Saved entries:
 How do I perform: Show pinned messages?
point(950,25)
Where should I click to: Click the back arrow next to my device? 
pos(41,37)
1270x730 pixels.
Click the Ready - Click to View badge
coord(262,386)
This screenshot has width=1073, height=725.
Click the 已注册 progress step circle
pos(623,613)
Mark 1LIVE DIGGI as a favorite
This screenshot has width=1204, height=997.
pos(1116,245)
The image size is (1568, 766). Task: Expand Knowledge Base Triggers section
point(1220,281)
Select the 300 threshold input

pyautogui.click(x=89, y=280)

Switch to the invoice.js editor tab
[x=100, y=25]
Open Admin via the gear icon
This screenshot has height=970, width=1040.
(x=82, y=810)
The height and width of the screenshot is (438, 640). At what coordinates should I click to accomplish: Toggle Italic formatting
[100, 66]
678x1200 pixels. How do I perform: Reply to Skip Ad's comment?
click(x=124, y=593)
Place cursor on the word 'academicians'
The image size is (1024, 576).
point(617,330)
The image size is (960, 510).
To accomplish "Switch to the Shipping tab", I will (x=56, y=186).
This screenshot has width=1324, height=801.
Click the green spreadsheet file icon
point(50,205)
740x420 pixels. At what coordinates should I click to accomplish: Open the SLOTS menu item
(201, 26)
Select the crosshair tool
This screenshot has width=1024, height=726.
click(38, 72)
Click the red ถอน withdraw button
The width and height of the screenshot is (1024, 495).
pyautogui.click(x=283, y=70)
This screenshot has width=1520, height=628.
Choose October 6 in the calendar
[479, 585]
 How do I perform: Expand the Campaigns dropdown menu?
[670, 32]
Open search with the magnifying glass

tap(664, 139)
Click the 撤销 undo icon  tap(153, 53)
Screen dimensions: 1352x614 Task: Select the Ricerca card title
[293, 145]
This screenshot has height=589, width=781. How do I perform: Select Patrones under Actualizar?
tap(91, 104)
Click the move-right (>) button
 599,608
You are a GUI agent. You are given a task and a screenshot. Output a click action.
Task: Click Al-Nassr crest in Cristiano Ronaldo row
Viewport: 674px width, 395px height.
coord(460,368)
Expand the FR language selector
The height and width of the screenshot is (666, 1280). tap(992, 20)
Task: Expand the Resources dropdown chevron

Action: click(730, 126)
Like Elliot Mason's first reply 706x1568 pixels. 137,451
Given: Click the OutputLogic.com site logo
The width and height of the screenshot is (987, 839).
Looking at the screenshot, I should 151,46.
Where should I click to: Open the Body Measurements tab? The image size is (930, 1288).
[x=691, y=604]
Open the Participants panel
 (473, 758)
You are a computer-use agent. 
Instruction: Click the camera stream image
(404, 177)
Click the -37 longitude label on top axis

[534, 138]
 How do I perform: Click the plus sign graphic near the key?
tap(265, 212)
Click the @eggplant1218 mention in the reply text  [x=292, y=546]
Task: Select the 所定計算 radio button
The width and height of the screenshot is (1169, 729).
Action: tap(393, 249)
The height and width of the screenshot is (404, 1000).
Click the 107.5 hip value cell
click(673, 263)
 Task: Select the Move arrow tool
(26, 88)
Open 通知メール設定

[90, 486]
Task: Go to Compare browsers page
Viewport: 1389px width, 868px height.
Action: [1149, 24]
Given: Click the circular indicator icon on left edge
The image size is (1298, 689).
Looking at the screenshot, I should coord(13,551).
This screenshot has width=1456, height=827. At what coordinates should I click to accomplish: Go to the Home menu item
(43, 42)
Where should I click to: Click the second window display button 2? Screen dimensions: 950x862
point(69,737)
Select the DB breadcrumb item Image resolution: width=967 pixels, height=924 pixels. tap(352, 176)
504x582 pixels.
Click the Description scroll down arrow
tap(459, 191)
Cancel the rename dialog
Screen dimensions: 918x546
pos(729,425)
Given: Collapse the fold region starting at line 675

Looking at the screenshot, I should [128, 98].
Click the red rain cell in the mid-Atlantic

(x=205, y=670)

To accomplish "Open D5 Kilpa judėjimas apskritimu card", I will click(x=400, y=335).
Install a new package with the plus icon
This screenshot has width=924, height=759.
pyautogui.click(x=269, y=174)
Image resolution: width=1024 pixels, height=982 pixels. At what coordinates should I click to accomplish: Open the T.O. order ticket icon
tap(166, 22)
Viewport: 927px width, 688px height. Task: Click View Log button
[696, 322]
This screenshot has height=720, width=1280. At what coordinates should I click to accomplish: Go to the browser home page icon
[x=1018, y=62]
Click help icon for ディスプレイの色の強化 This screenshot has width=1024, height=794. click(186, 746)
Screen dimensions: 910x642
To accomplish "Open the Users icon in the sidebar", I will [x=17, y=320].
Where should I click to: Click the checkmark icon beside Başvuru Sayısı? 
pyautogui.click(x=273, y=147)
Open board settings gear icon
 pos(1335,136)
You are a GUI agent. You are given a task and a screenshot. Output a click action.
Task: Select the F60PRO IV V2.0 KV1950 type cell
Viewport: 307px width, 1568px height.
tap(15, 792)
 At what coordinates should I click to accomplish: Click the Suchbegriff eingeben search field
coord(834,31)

■ WHAT YOU HAVE TO DO
Write out each entry again, leaving every word as it is.

■ ANSWER SECTION
 How do I perform: Show pinned messages?
point(950,25)
Where should I click to: Click the back arrow next to my device? 
pos(41,37)
1270x730 pixels.
Click the Ready - Click to View badge
coord(262,386)
This screenshot has width=1073, height=725.
Click the 已注册 progress step circle
pos(623,613)
Mark 1LIVE DIGGI as a favorite
This screenshot has width=1204, height=997.
pos(1116,245)
The image size is (1568, 766). Task: Expand Knowledge Base Triggers section
point(1220,281)
Select the 300 threshold input

pyautogui.click(x=89, y=280)

Switch to the invoice.js editor tab
[x=100, y=25]
Open Admin via the gear icon
This screenshot has height=970, width=1040.
(x=82, y=810)
The height and width of the screenshot is (438, 640). At what coordinates should I click to accomplish: Toggle Italic formatting
[100, 66]
678x1200 pixels. How do I perform: Reply to Skip Ad's comment?
click(x=124, y=593)
Place cursor on the word 'academicians'
The image size is (1024, 576).
point(617,330)
The image size is (960, 510).
To accomplish "Switch to the Shipping tab", I will (x=56, y=186).
This screenshot has width=1324, height=801.
Click the green spreadsheet file icon
point(50,205)
740x420 pixels. At what coordinates should I click to accomplish: Open the SLOTS menu item
(201, 26)
Select the crosshair tool
This screenshot has width=1024, height=726.
click(38, 72)
Click the red ถอน withdraw button
The width and height of the screenshot is (1024, 495).
pyautogui.click(x=283, y=70)
This screenshot has width=1520, height=628.
Choose October 6 in the calendar
[479, 585]
 How do I perform: Expand the Campaigns dropdown menu?
[670, 32]
Open search with the magnifying glass

tap(664, 139)
Click the 撤销 undo icon  tap(153, 53)
Screen dimensions: 1352x614 Task: Select the Ricerca card title
[293, 145]
This screenshot has height=589, width=781. How do I perform: Select Patrones under Actualizar?
tap(91, 104)
Click the move-right (>) button
 599,608
You are a GUI agent. You are given a task and a screenshot. Output a click action.
Task: Click Al-Nassr crest in Cristiano Ronaldo row
Viewport: 674px width, 395px height.
coord(460,368)
Expand the FR language selector
The height and width of the screenshot is (666, 1280). tap(992, 20)
Task: Expand the Resources dropdown chevron

Action: click(730, 126)
Like Elliot Mason's first reply 706x1568 pixels. 137,451
Given: Click the OutputLogic.com site logo
The width and height of the screenshot is (987, 839).
Looking at the screenshot, I should 151,46.
Where should I click to: Open the Body Measurements tab? The image size is (930, 1288).
[x=691, y=604]
Open the Participants panel
 (473, 758)
You are a computer-use agent. 
Instruction: Click the camera stream image
(404, 177)
Click the -37 longitude label on top axis

[534, 138]
 How do I perform: Click the plus sign graphic near the key?
tap(265, 212)
Click the @eggplant1218 mention in the reply text  [x=292, y=546]
Task: Select the 所定計算 radio button
The width and height of the screenshot is (1169, 729).
Action: tap(393, 249)
The height and width of the screenshot is (404, 1000).
Click the 107.5 hip value cell
click(673, 263)
 Task: Select the Move arrow tool
(26, 88)
Open 通知メール設定

[90, 486]
Task: Go to Compare browsers page
Viewport: 1389px width, 868px height.
Action: [1149, 24]
Given: Click the circular indicator icon on left edge
The image size is (1298, 689).
Looking at the screenshot, I should coord(13,551).
This screenshot has width=1456, height=827. At what coordinates should I click to accomplish: Go to the Home menu item
(43, 42)
Where should I click to: Click the second window display button 2? Screen dimensions: 950x862
point(69,737)
Select the DB breadcrumb item Image resolution: width=967 pixels, height=924 pixels. tap(352, 176)
504x582 pixels.
Click the Description scroll down arrow
tap(459, 191)
Cancel the rename dialog
Screen dimensions: 918x546
pos(729,425)
Given: Collapse the fold region starting at line 675

Looking at the screenshot, I should [128, 98].
Click the red rain cell in the mid-Atlantic

(x=205, y=670)

To accomplish "Open D5 Kilpa judėjimas apskritimu card", I will click(x=400, y=335).
Install a new package with the plus icon
This screenshot has width=924, height=759.
pyautogui.click(x=269, y=174)
Image resolution: width=1024 pixels, height=982 pixels. At what coordinates should I click to accomplish: Open the T.O. order ticket icon
tap(166, 22)
Viewport: 927px width, 688px height. Task: Click View Log button
[696, 322]
This screenshot has height=720, width=1280. At what coordinates should I click to accomplish: Go to the browser home page icon
[x=1018, y=62]
Click help icon for ディスプレイの色の強化 This screenshot has width=1024, height=794. click(186, 746)
Screen dimensions: 910x642
To accomplish "Open the Users icon in the sidebar", I will [x=17, y=320].
Where should I click to: Click the checkmark icon beside Başvuru Sayısı? 
pyautogui.click(x=273, y=147)
Open board settings gear icon
 pos(1335,136)
You are a GUI agent. You are given a task and a screenshot. Output a click action.
Task: Select the F60PRO IV V2.0 KV1950 type cell
Viewport: 307px width, 1568px height.
tap(15, 792)
 At what coordinates should I click to accomplish: Click the Suchbegriff eingeben search field
coord(834,31)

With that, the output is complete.